[EXTRACTED ENTRIES Boundary: Start]

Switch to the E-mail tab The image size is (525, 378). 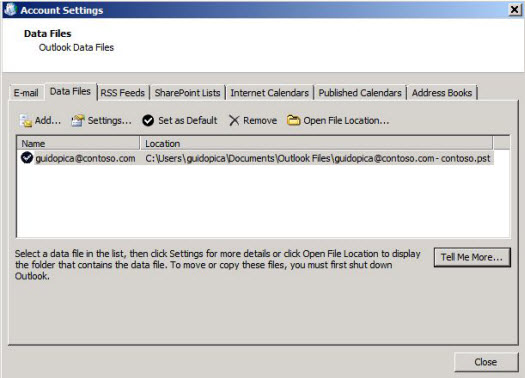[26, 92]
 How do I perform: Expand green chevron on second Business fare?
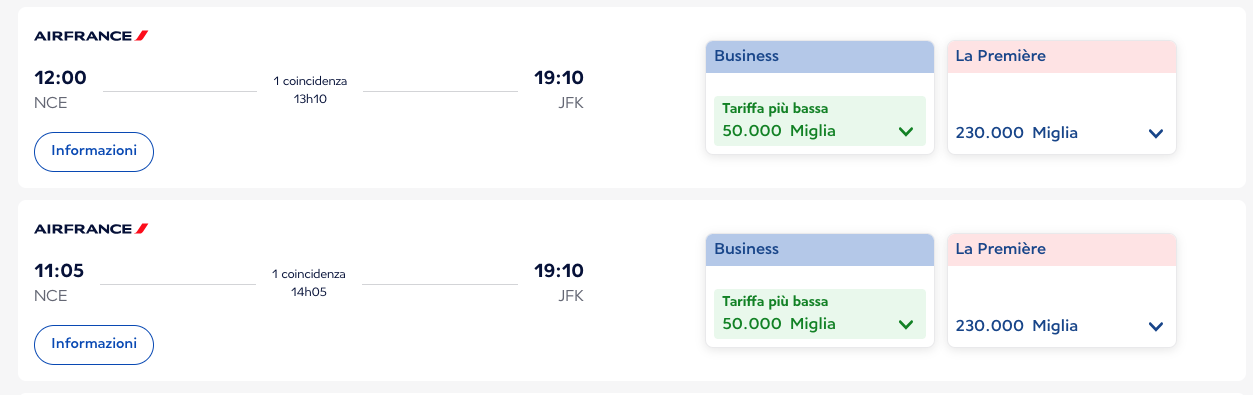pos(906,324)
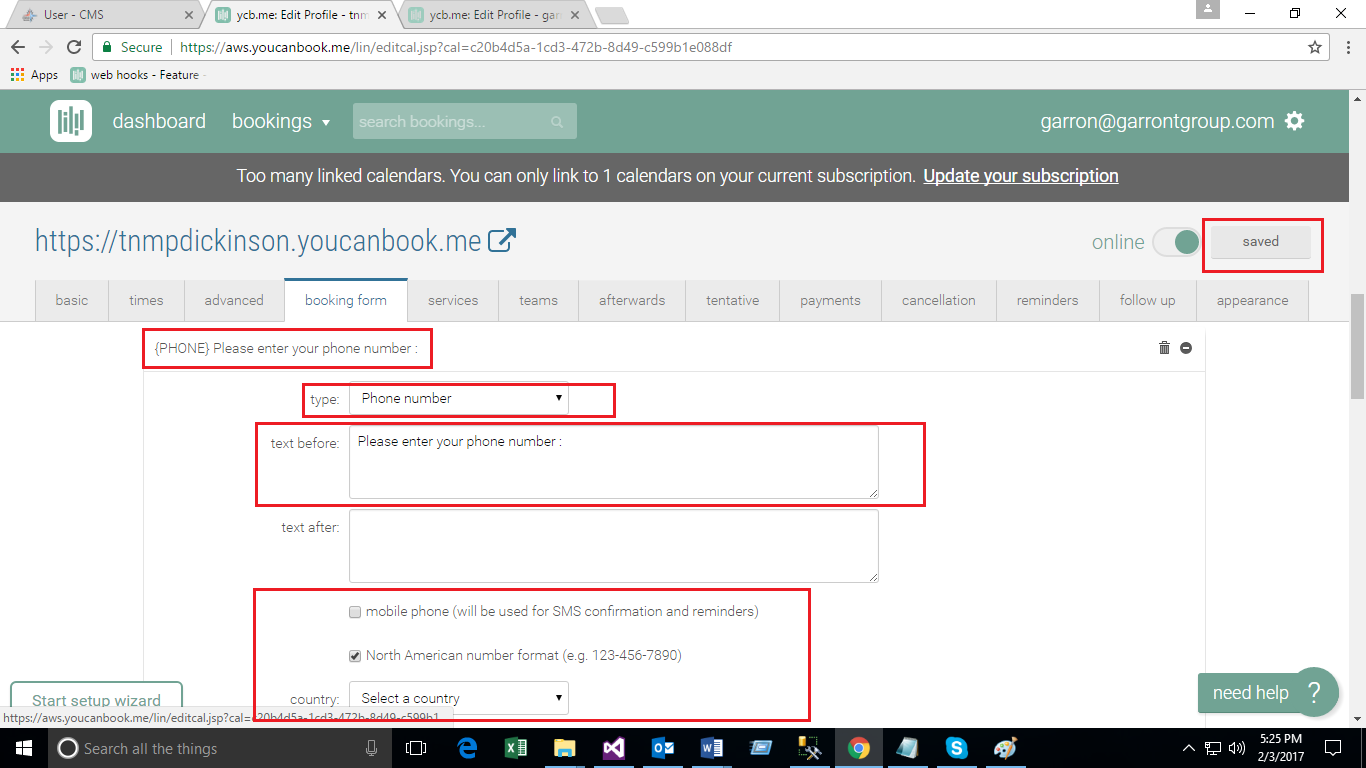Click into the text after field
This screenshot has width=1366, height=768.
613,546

[EXTRACTED ENTRIES Boundary: End]

What is needed is a word-for-word repeat of every line from the line with "How do I perform: Expand" to the end of the entries above; leave out the pictures.

■ **RESULT FOR THIS EXERCISE**:
 How do I perform: Expand green chevron on second Business fare?
pos(906,324)
Click into the text after field
This screenshot has width=1366, height=768.
613,546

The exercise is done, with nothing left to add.